A 2020 stock market crash might have seemed unthinkable a few months ago. But the prospect of exactly that is making the headlines again. Is it likely? The chances might be 50/50 or less, but I’m definitely starting to expect a bear market in 2020.
Putting aside global contributions to any upsurge in negative feelings, fears for our future trade relationship with the European Union seem to lie behind the growing domestic gloom. We probably won’t get a good idea of the chances of a decent EU deal until later in the year. So if things are looking bad by the second half, that could be when we see the worst of any downturn.
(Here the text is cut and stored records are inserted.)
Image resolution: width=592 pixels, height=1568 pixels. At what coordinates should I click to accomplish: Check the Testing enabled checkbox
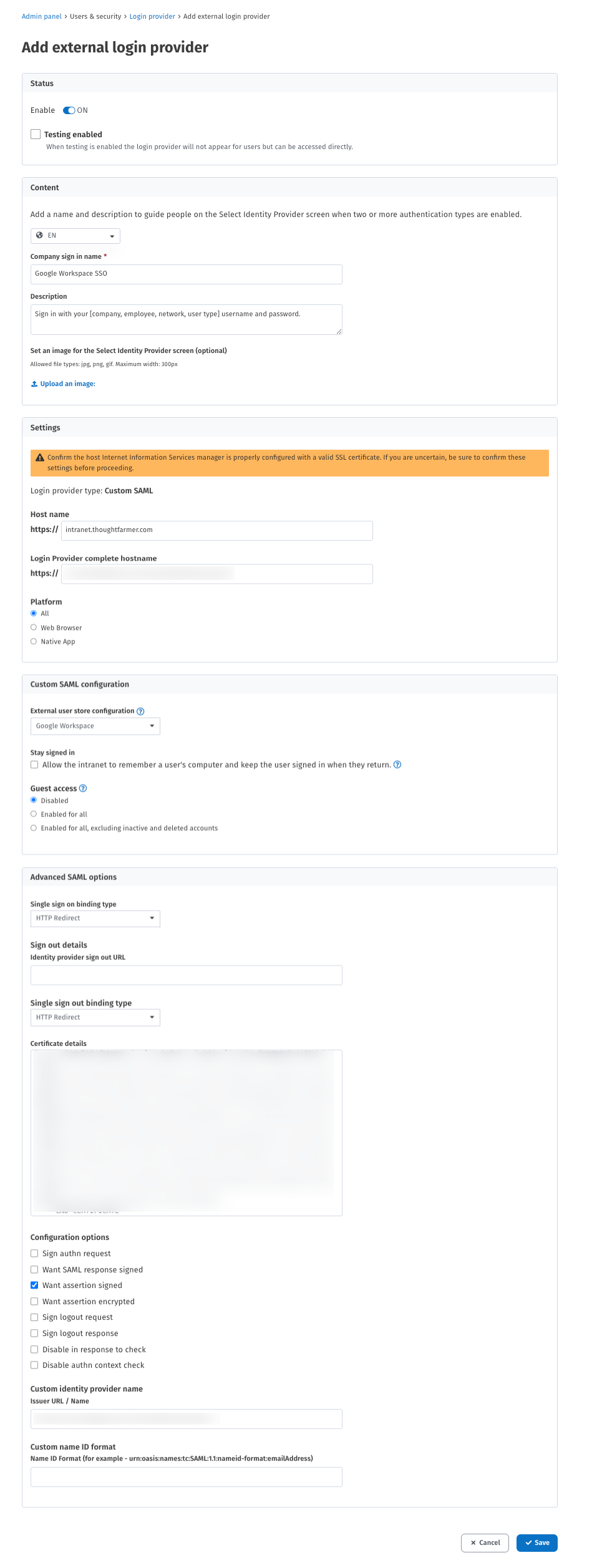coord(34,133)
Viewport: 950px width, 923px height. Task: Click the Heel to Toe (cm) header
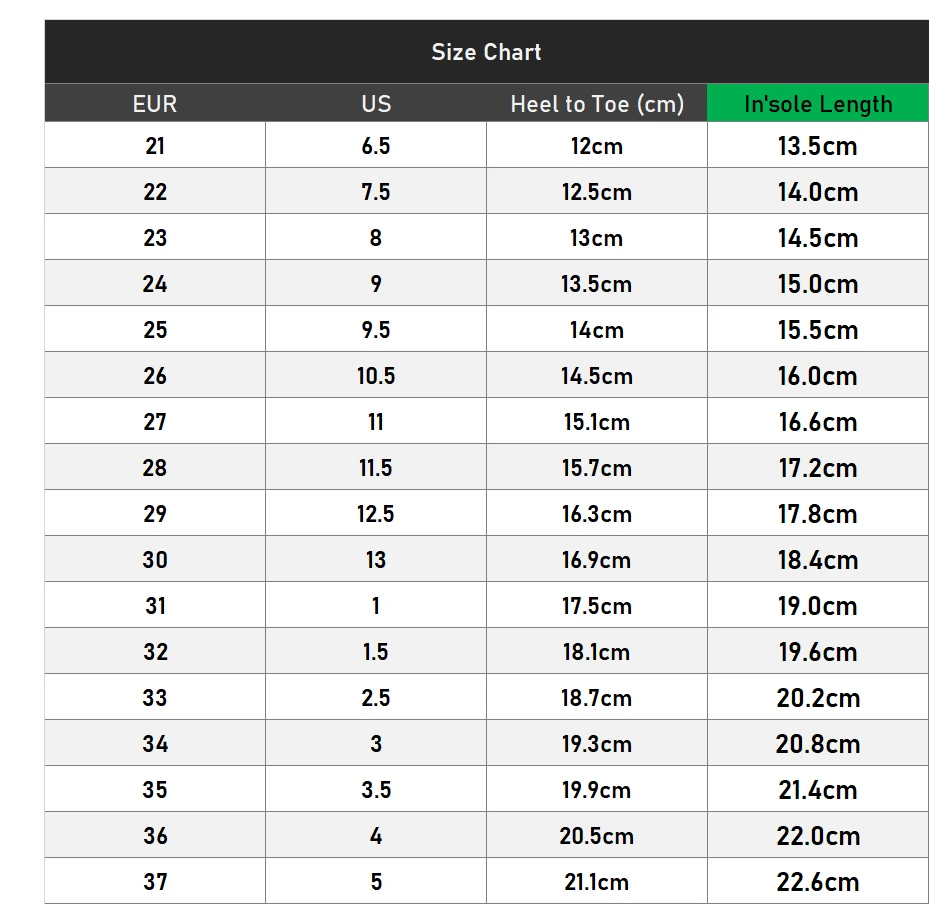click(597, 103)
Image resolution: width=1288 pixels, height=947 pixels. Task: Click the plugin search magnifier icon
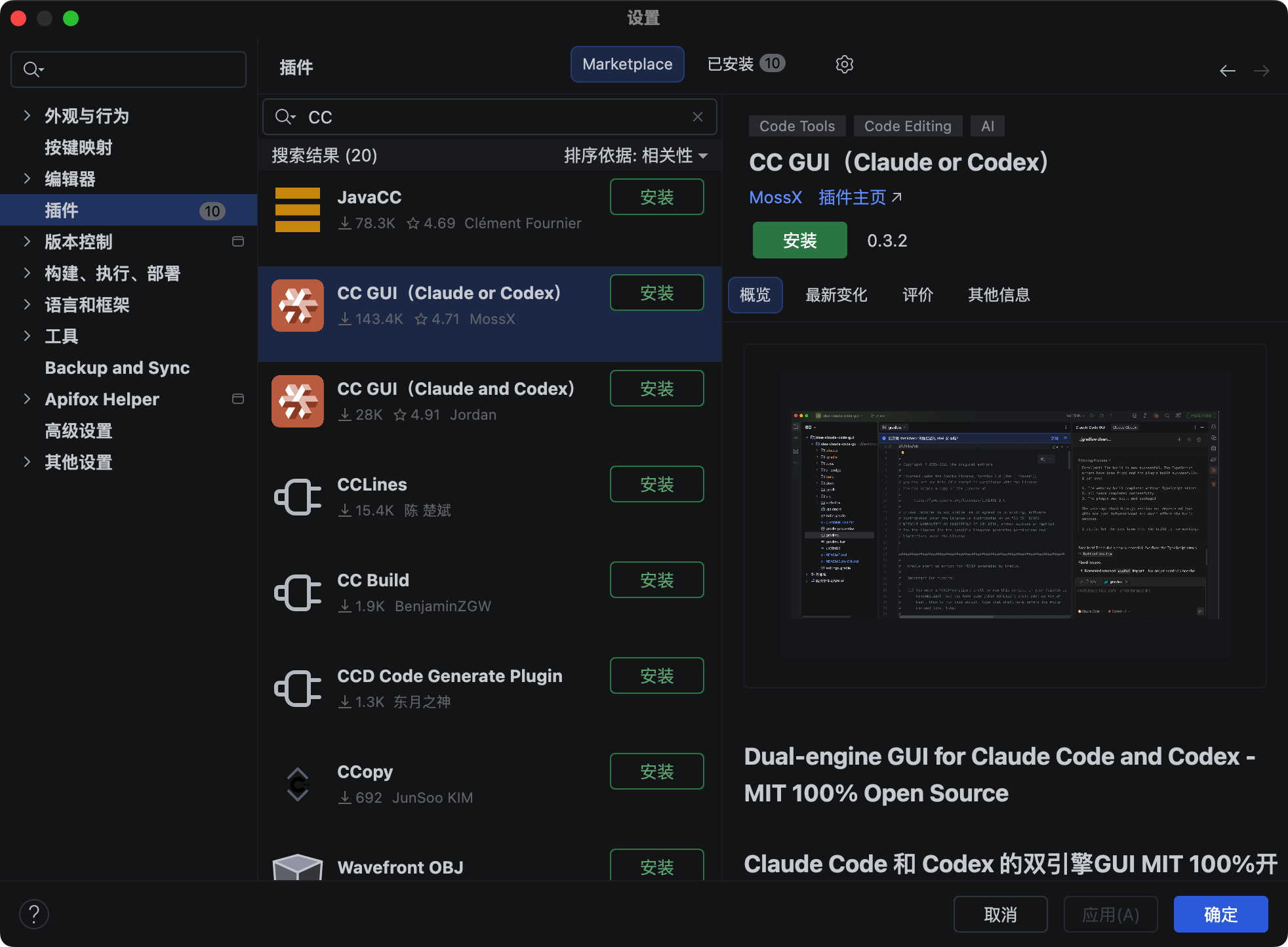284,117
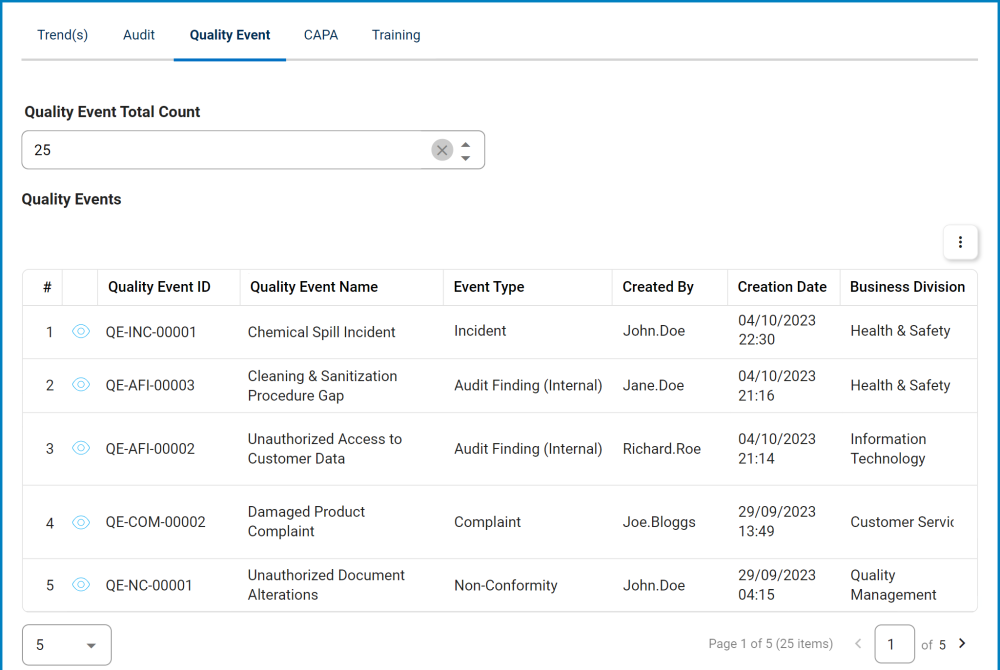Switch to the Audit tab
The width and height of the screenshot is (1000, 670).
point(138,35)
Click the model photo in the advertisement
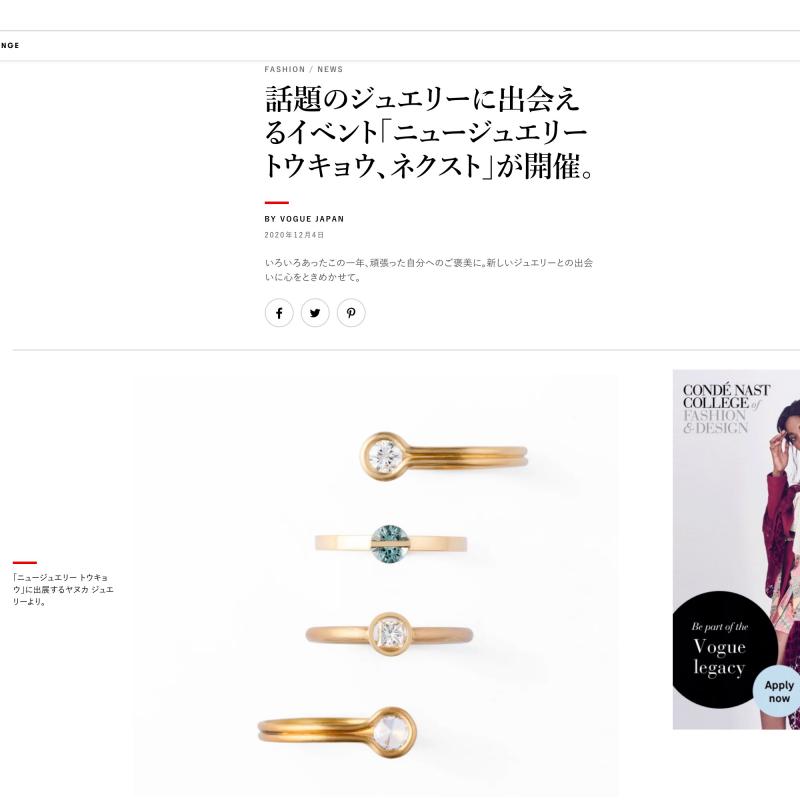This screenshot has height=800, width=800. pos(782,510)

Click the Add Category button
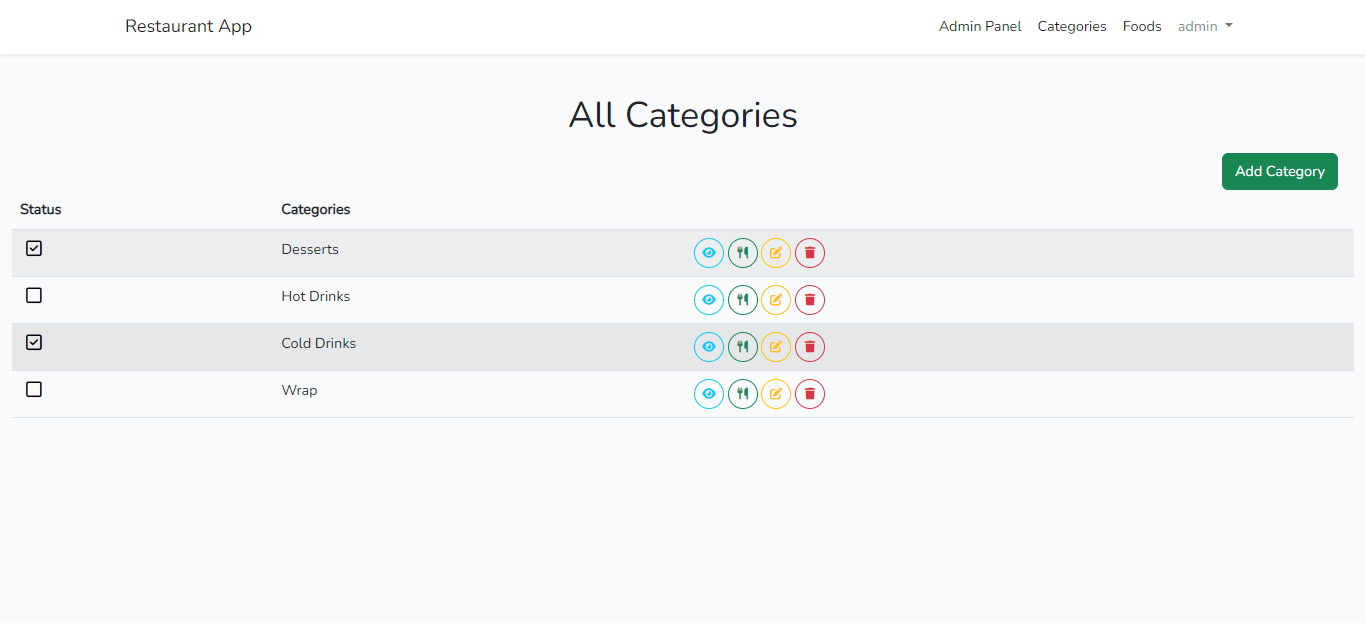(1279, 171)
I’d expect financial stocks to be hit quite hard, and I’ve recently examined the prospects for Lloyds Banking Group. Lloyds might have pulled out of Europe, but I think it could be in for a tough 2020.
Economy slowing
UK economic growth ground to a halt in the final quarter of 2019, reflecting the growing uncertainty. And economists have suggested our underlying economic momentum slowed over the year. A poor couple of years could see demand for mortgages and business loans dropping. And that could hit Lloyds and the other banks, and perhaps even threaten their growing dividend yields.
Now investors tend to push shares unduly high when times are good. And, conversely, they drag them too far down in darker days. So I’m expecting a good stream of oversold bargain stocks to come our way in 2020.
What about the timing? If you buy cheap shares now, won’t you be kicking yourself later in the year if prices fall? Suppose you buy a stock on a 5% dividend yield now. If the price falls 10%, you’ll have missed the chance to lock in an increased 5.6% yield. And a 20% price drop would lift the yield to 6.3%. That difference in yield could make a significant difference to your returns over the next decade or so.
Timing
But timing the stock market is near impossible, so I never try. Instead, every time I have a suitable sum to invest, I go for whatever’s at the top of my buy list. My investments get spread out over time, and that evens out the ups and downs.
What if you have a lump sum to invest? You’ll have to weigh up the advantages of being fully invested as soon as possible against the risks of piling it all in at a high point. As it happens, I do have a lump sum to invest, released from an old company pension scheme and now in a SIPP.
Spread out
With that cash, I’m spreading my investments over the year. I’ll make an investment or two, then get back to my research, then dip into another stock, and so on. That’s an easy approach for me, as it takes me ages to decide I want to buy a stock. And there are very few I’m confident of to buy at any one time.
Overall, I’ll watch out for reliable well-covered dividends, and hopefully pick up some good long-term yields in 2020.